I'd say that anything up to a megabyte or so can easily live in bytea.
Beyond that it depends on the access pattern.

That said, for certain situations I think some sql-callable functions
would be very handy:

     lo_get(oid) returns bytea
     lo_set(oid, bytea) returns void
     lo_ins(bytea) returns oid
     lo_del(oid) returns void

Those (and maybe some more) would allow access of traditional large
objects through client interfaces that don't support the regular large
object calls.


Jan

--
#======================================================================#
# It's easier to get forgiveness for being wrong than for being right. #
# Let's break this rule - forgive me.                                  #
#================================================== JanWieck@Yahoo.com #


Re: Selecting Large Object and TOAST

From
Greg Stark
Date:
vishal saberwal <vishalsaberwal@gmail.com> writes:

> So are you suggesting, I need to send the Large object ID to the client?
> Since the application is time critical, is there a way to skip one of the
> two steps (querying once for LOID and then again for its data) to a one step
> by sending the Object data in the first call?

The main reason to use large objects at all is if you have a need to read and
write *parts* of the data.

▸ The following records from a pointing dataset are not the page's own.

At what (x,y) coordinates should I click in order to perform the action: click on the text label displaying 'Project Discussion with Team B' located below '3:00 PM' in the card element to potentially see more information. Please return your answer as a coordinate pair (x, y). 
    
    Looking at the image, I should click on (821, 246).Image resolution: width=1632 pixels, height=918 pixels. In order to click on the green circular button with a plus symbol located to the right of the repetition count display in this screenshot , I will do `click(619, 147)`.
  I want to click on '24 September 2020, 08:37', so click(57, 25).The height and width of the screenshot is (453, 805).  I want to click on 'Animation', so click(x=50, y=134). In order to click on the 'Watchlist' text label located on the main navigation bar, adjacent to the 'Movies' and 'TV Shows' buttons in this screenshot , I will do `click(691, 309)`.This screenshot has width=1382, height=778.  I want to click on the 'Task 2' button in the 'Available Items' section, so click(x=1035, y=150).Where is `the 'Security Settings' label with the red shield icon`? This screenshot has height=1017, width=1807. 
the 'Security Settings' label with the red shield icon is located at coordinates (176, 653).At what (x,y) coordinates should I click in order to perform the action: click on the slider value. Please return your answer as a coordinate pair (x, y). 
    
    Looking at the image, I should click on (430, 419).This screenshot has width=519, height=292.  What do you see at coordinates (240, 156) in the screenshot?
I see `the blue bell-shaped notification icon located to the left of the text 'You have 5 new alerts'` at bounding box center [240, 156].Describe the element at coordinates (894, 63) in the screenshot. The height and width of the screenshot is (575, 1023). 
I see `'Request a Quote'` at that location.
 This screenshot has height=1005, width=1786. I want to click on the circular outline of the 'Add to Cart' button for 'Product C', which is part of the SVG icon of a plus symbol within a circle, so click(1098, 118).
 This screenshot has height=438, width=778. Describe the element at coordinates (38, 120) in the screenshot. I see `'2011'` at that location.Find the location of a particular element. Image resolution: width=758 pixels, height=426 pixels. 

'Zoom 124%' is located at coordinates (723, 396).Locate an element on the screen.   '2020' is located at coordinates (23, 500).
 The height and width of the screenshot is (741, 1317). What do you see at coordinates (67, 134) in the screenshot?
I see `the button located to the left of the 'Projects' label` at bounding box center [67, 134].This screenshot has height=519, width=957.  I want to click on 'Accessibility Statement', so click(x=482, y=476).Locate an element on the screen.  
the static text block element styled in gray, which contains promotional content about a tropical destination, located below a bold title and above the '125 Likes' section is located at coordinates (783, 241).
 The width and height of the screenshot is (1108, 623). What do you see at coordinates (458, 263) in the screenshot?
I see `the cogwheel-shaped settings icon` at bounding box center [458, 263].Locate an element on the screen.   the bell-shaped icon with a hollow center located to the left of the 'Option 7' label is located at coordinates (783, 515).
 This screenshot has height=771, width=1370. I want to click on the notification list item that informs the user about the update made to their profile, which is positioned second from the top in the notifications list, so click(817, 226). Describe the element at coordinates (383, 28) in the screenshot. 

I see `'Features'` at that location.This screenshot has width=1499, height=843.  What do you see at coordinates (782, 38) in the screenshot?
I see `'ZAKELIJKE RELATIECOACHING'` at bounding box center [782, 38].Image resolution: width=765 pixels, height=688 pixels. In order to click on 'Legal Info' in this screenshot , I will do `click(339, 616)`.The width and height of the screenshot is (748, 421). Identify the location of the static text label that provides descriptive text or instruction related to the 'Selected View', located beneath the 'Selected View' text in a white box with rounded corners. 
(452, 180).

For instance if your data is being served up by a
web server then you may want to be able to pipeline the data in chunks instead
of waiting until you can download the entire object from the database. So you
would use loread() to read out one chunk, stuff it into your network buffers,
then loop back and loread() the next chunk.

If all you want to do is store and read the entire object in a single query
then large objects don't really have any advantage for you. Postgres removes
many of the limitations that legacy databases imposed on regular data types
that made large objects necessary for such routine storage.